Era su sueño y lo está cumpliendo. “Quiero ser conocido como alguien que cuidó de su familia y de su gente, como un buen tío que echó una mano a la gente con la que se cruzó en el camino. Ahora deseo ayudar incluso a gente que no haya conocido antes, como con el GiftofBamforth, y en los campus con los niños. Deseo lograr éxito por mi mujer y por mis niños”. ¿Y en el basket, Scott? “Mi sueño es ganar un torneo. ACB, Euroliga, Eurocup… ganar un torneo es mi mayor anhelo”. El solo hecho de haber llegado ya le llena. “Mi deseo era ser profesional, pero sabía que podía lesionarme o podían ocurrir muchas cosas. Le agradeceré siempre al Cajasol esta oportunidad, estoy tan feliz por haber llegado aqu텔



“Es un milagro, un milagro. El chico pasó por tantas adversidades y acabó siendo marido, padre y jugador”, comentaba orgulloso su técnico del instituto, Gerome Espinoza, el que más le vio llorar por una vida difícil. La vida, eso que según él consiste en juntar todas las emociones para poder crecer, se conjuró para derrotarle en la adolescencia, con aquella dichosa maldición que cantaba Young Jeeze.

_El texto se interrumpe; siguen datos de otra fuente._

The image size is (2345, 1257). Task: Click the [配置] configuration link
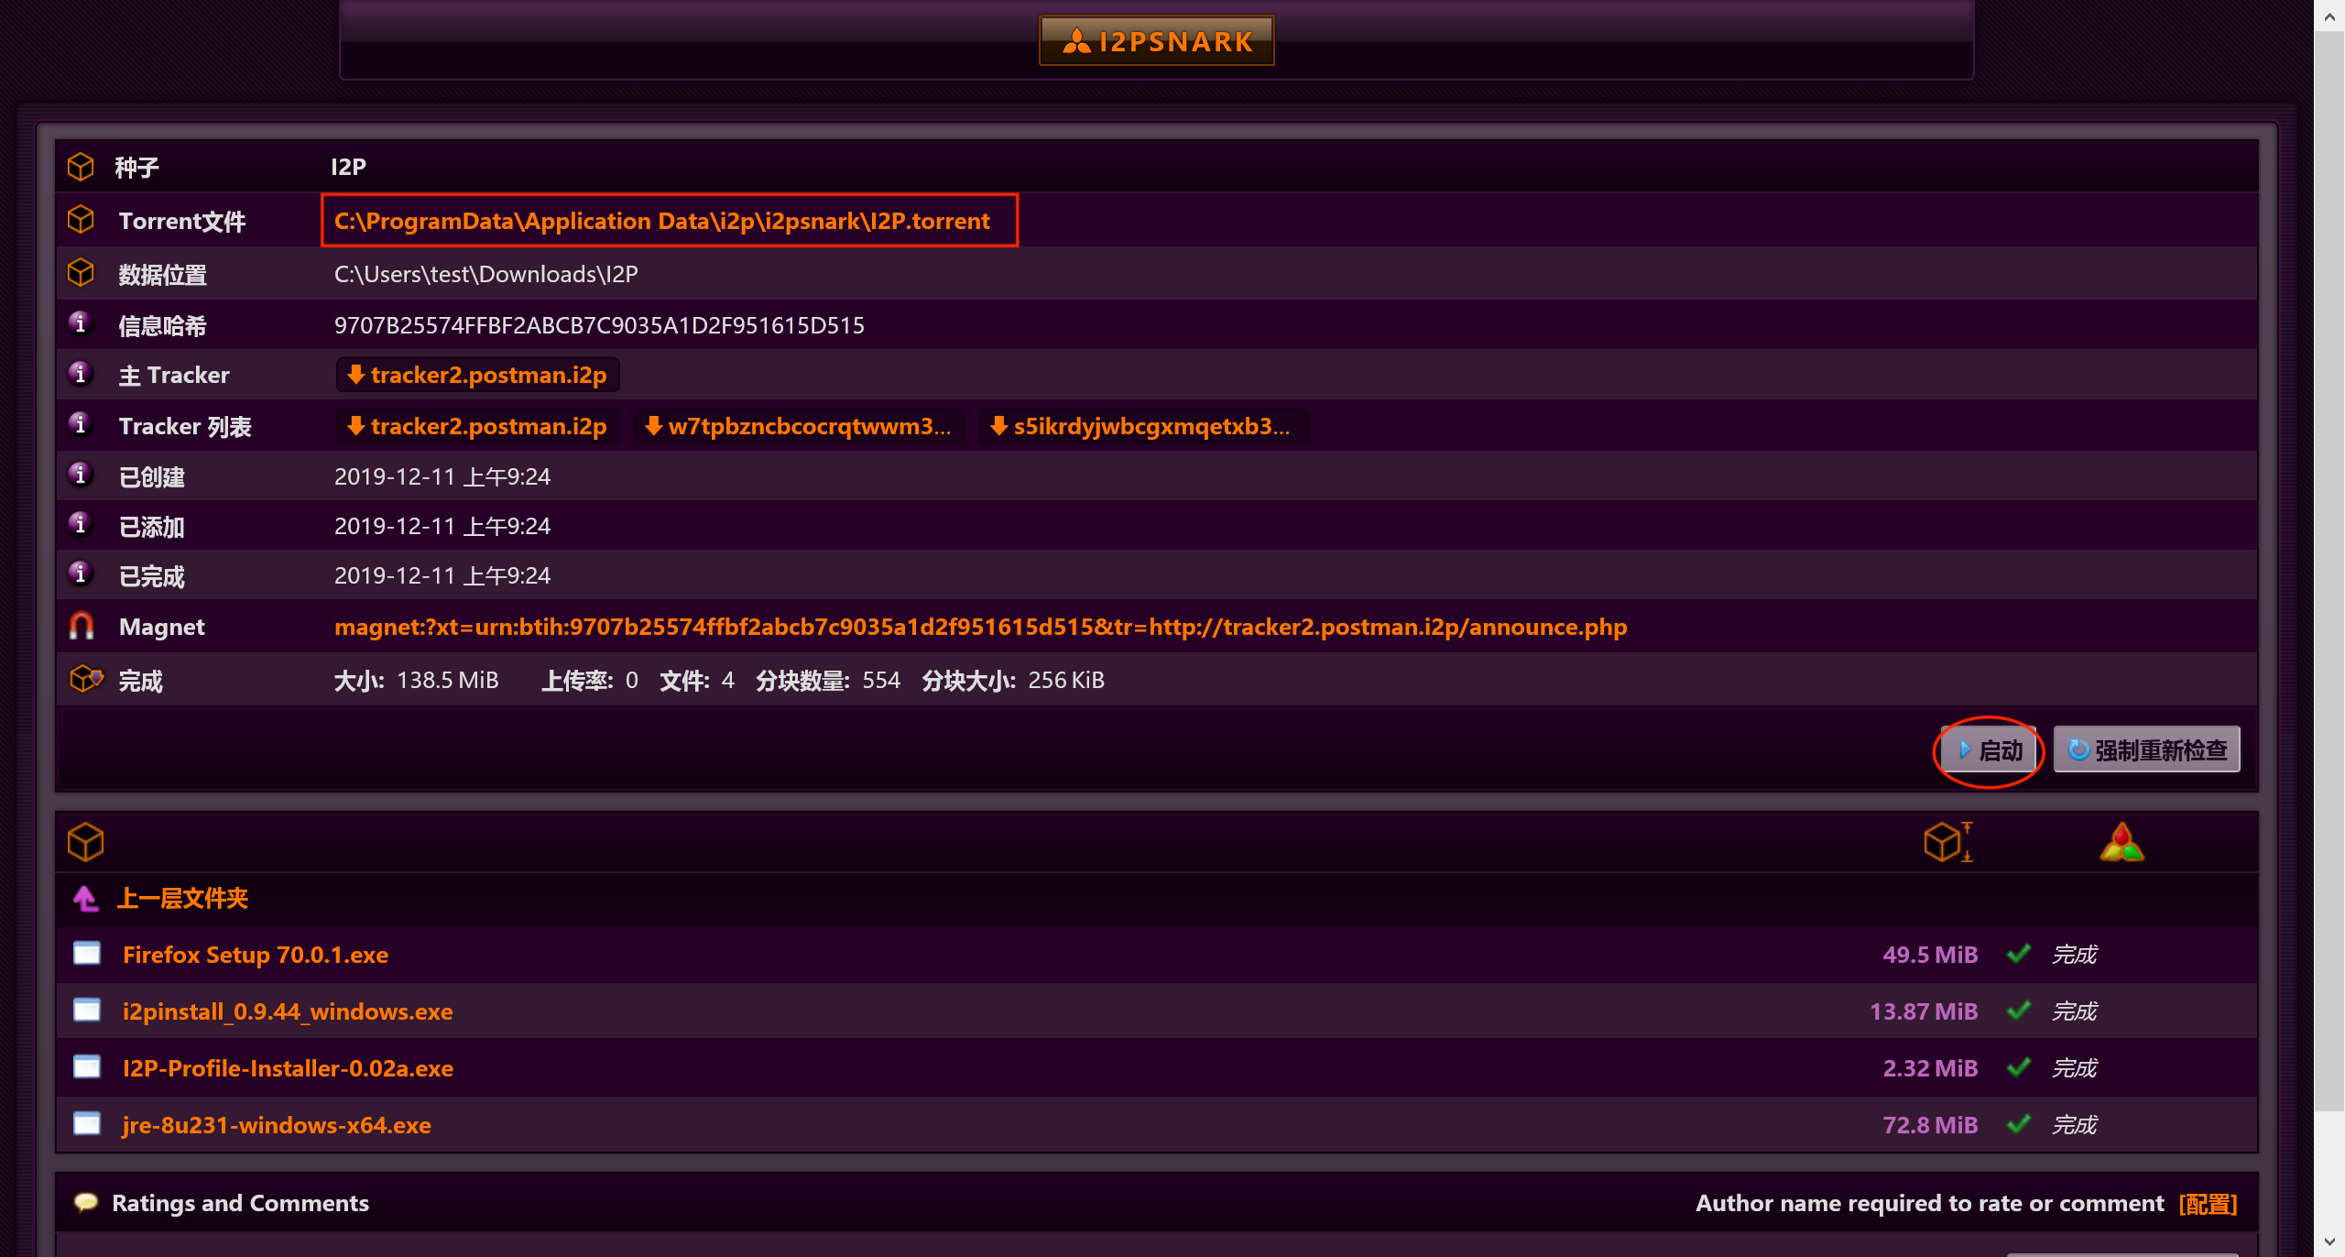pos(2208,1204)
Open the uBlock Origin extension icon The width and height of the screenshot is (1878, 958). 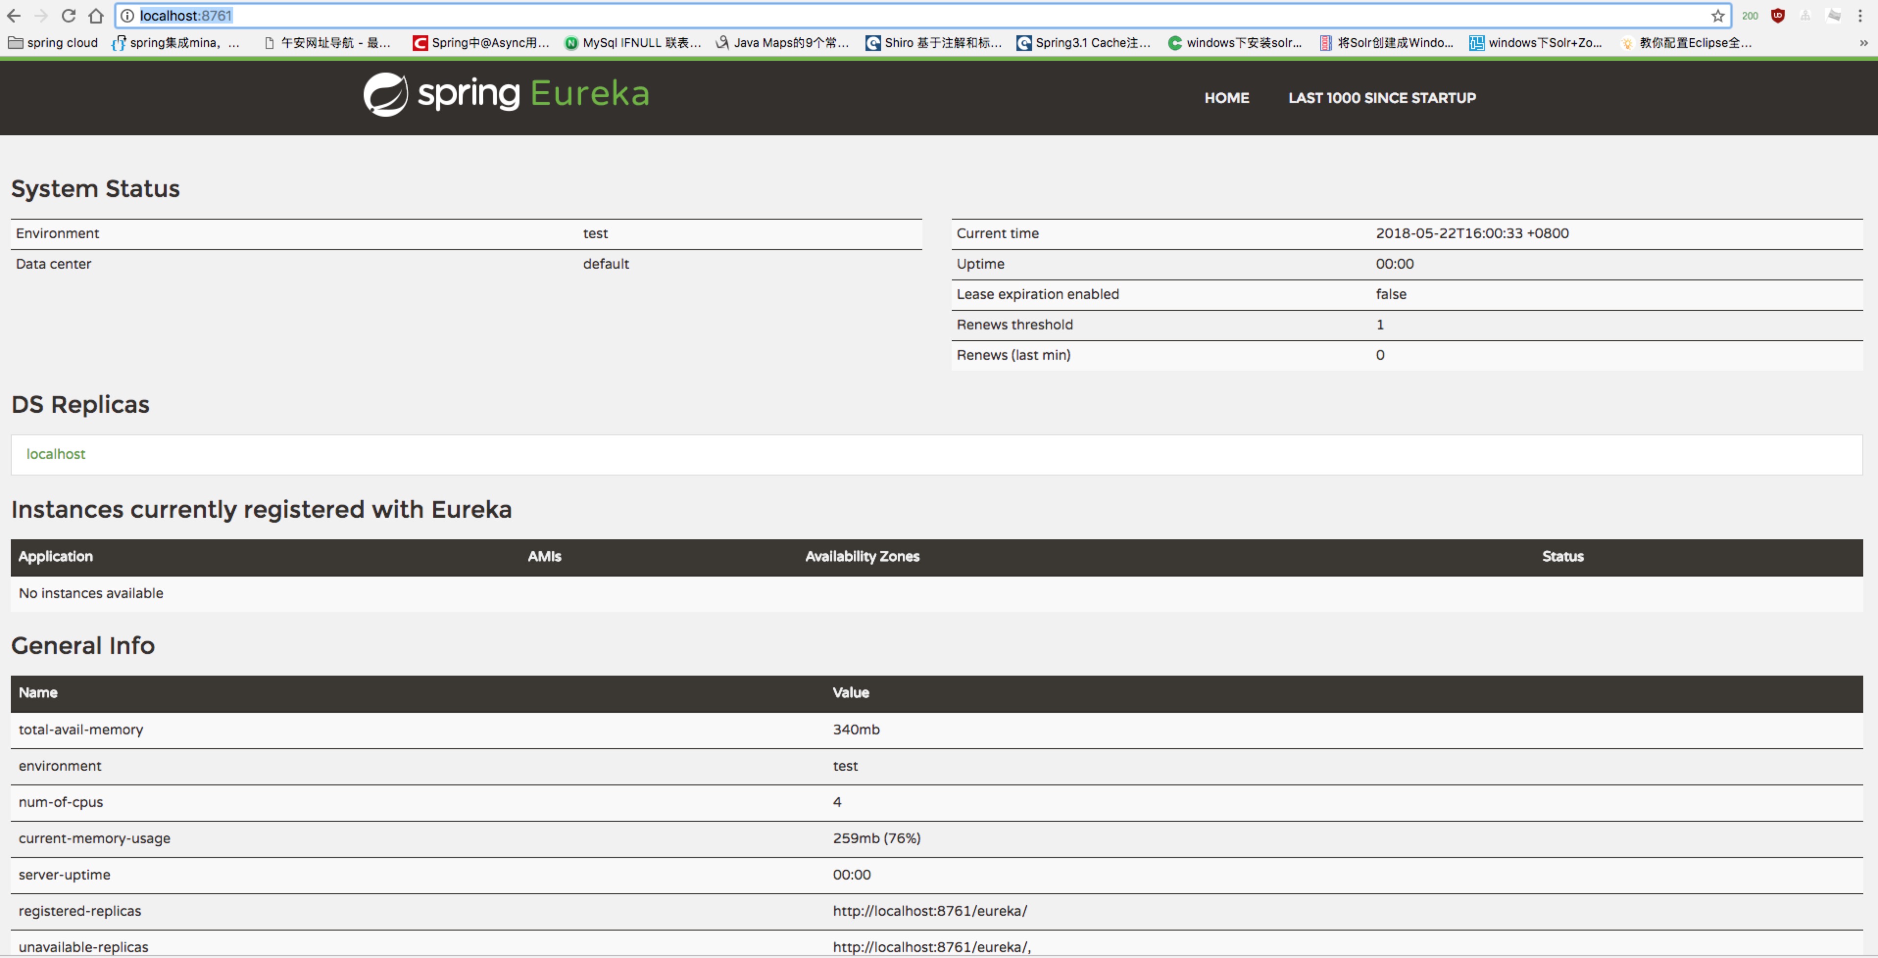tap(1778, 15)
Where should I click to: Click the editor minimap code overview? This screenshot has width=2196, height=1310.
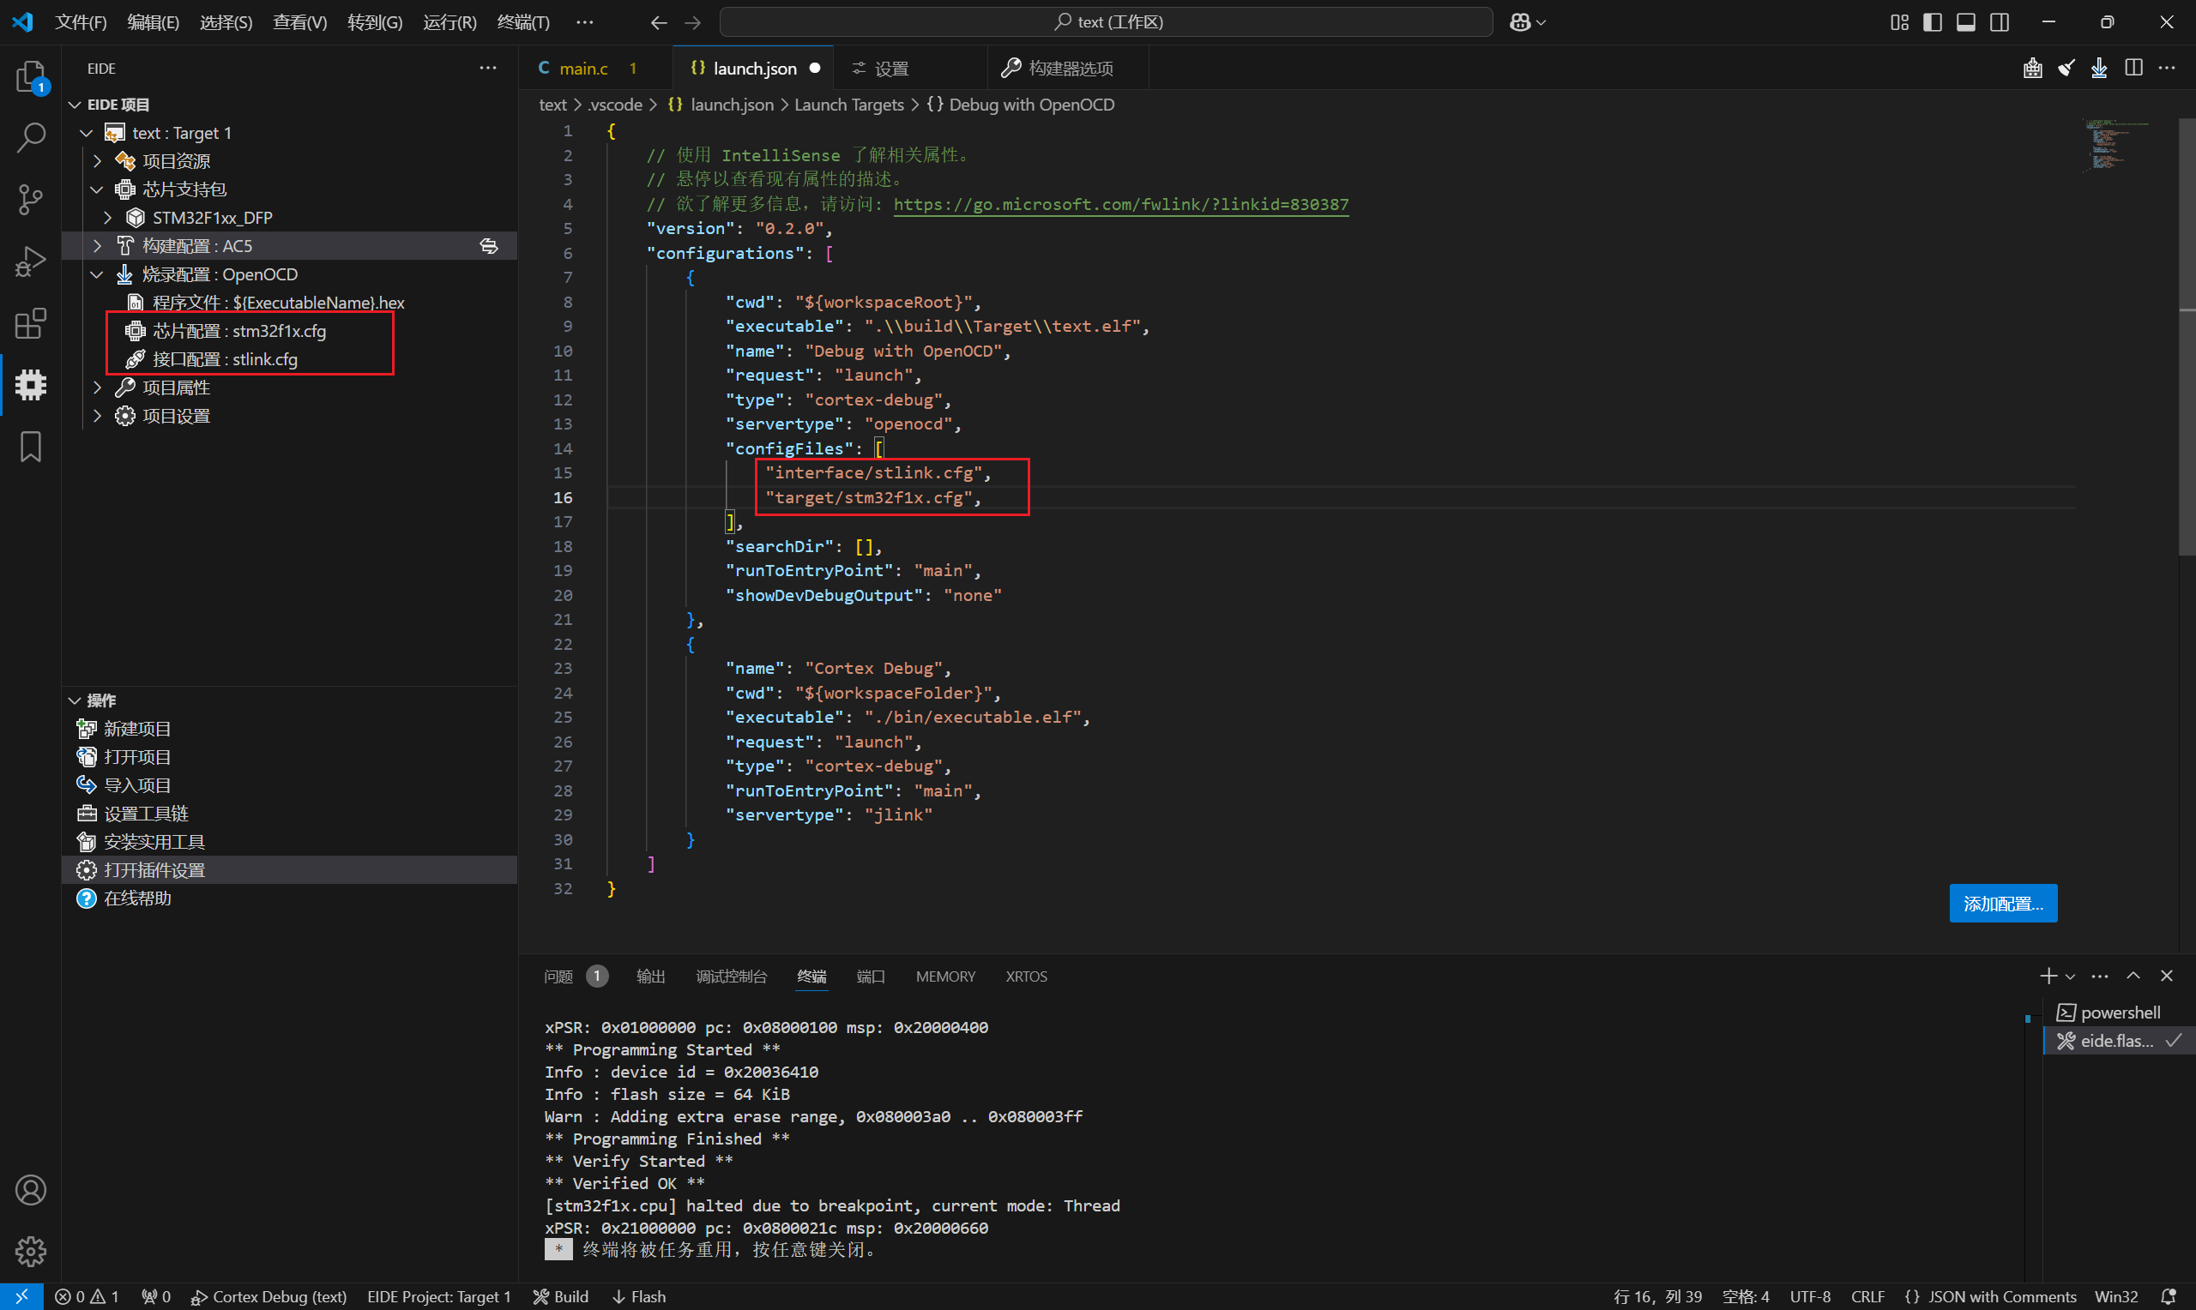pos(2115,146)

Casi gana la batalla, allá en las calles que se mezclaban con el desierto de Albuquerque. “Me detengo y miro de donde he venido. Honestamente, cuando perdí a mis padres, tras esos 3 o 4 años hundidos, no podía pensar realmente en que podría tener ahora una familia. Acababa de perder la mía. Encontré a mi mujer, tuve un hijo, ahora llega otro… estoy bendecido”. Si la vida es un milagro abierto, que escribía el poeta Jorge Debravos, el chico de Burque se encargó de escribir el penúltimo capítulo del poema. Fue el milagro de Scotty B.